TEMPO.CO, Jakarta - Pengadilan Negeri Tindak Pidana Korupsi memvonis perantara suap mantan Ketua Mahkamah Konstitusi Akil Mochtar, Muhtar Ependy, 4,5 tahun penjara ditambah denda Rp200 juta subsider 3 bulan kurungan.
Majelis hakim menilai orang dekat Akil ini menerima suap Rp 16,427 miliar dan US$ 816.700 terkait pengurusan sengketa Pilkada di Mahkamah Konstitusi serta tindak pidana pencucian uang.
"Menyatakan terdakwa Muhtar Ependy telah terbukti secara sah dan meyakinkan menurut hukum bersalah melakukan gabungan tindak pidana korupsi dan tindak pidana pencucian uang yang dilakukan bersama-sama," kata Ketua Majelis Hakim, Ni Made Sudani, di Pengadilan Tindak Pidana Korupsi (Tipikor) Jakarta, Kamis, 12 Maret 2020.
Vonis tersebut lebih rendah dibanding tuntutan jaksa penuntut umum (JPU) KPK yang meminta agar Muhtar divonis 8 tahun penjara ditambah denda Rp 450 juta subsider 6 bulan kurungan.
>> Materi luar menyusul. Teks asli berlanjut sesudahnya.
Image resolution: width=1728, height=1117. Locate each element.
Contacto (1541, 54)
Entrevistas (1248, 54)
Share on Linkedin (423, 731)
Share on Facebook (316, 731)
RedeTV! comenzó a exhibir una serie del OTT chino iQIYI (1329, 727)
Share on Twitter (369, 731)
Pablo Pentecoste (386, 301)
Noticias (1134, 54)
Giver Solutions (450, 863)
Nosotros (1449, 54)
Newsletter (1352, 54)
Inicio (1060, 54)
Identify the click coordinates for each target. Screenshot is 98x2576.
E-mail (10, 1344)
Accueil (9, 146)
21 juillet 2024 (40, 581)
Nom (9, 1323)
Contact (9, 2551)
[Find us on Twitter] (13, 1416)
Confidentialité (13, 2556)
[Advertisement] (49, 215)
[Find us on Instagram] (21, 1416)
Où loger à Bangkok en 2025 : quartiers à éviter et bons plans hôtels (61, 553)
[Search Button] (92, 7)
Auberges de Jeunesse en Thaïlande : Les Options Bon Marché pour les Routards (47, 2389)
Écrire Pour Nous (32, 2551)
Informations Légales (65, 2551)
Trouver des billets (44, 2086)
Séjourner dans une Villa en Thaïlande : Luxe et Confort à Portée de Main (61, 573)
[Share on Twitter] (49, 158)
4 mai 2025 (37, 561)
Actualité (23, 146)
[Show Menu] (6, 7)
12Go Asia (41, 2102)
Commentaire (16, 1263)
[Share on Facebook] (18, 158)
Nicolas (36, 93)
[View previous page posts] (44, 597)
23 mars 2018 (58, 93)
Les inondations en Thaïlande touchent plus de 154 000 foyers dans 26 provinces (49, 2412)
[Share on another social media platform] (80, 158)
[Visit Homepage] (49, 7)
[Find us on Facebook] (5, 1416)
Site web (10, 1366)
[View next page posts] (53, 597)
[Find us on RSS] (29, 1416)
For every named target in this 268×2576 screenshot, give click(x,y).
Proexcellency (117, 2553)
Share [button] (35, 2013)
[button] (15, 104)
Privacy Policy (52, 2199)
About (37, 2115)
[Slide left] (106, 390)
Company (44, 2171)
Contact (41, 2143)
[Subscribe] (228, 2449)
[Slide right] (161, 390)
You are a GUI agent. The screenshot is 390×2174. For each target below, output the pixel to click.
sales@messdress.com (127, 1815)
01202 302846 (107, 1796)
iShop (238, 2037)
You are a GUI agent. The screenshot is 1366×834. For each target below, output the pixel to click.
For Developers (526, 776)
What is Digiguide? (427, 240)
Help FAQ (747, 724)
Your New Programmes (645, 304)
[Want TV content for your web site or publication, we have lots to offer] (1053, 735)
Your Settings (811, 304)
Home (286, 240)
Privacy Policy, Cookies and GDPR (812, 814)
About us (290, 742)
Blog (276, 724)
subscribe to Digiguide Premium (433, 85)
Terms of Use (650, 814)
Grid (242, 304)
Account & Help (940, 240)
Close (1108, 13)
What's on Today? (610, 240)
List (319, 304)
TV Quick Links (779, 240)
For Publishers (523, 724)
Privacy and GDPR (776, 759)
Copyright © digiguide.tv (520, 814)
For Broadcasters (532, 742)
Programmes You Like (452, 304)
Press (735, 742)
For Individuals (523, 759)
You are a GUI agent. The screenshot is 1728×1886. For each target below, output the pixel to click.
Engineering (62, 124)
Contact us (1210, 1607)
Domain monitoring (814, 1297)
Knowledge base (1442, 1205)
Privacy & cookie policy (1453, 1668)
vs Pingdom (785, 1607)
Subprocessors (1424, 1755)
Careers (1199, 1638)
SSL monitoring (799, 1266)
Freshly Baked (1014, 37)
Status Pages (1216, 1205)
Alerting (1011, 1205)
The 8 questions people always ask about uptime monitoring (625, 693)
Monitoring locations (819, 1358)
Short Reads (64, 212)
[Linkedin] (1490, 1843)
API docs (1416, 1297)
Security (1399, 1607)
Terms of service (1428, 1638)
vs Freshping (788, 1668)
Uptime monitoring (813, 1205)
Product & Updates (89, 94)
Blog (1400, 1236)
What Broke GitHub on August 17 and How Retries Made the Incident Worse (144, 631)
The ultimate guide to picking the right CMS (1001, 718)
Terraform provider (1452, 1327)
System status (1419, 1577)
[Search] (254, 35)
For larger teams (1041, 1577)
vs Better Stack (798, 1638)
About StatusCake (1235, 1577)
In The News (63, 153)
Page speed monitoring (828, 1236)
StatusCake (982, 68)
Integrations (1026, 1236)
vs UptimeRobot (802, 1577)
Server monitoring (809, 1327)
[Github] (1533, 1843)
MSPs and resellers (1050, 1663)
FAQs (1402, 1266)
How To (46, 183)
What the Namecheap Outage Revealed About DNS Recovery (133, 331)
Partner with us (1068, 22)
Muhtar disebut menerima suap dari Romi Herton selaku calon nomor urut 2 Pilkada Kota Palembang 2013. Romi dan pasangannya lalu mengajukan keberatan ke MK.
Romi kemudian meminta tolong kepada orang dekat Akil, yaitu Muhtar Ependy. Selanjutnya Muhtar Ependy menyampaikan permintaan Romi kepada Akil. Belakangan, Akil meminta Muhtar agar Romi menyediakan uang.
Uang diberikan secara bertahap, yaitu pada 13 Mei 2013, Romi Herton melalui Masyito menyerahkan uang sebesar Rp 11,395 miliar, US$ 316.700 dan Rp 32 juta kepada Akil Mochtar melalui Muhtar Ependy di BPD Kalimantan Barat cabang Jakarta, sedangkan sisanya Rp 5 miliar akan diserahkan setelah permohonan kebaratan atas hasil Pilkada Kota Palembang diputus MK.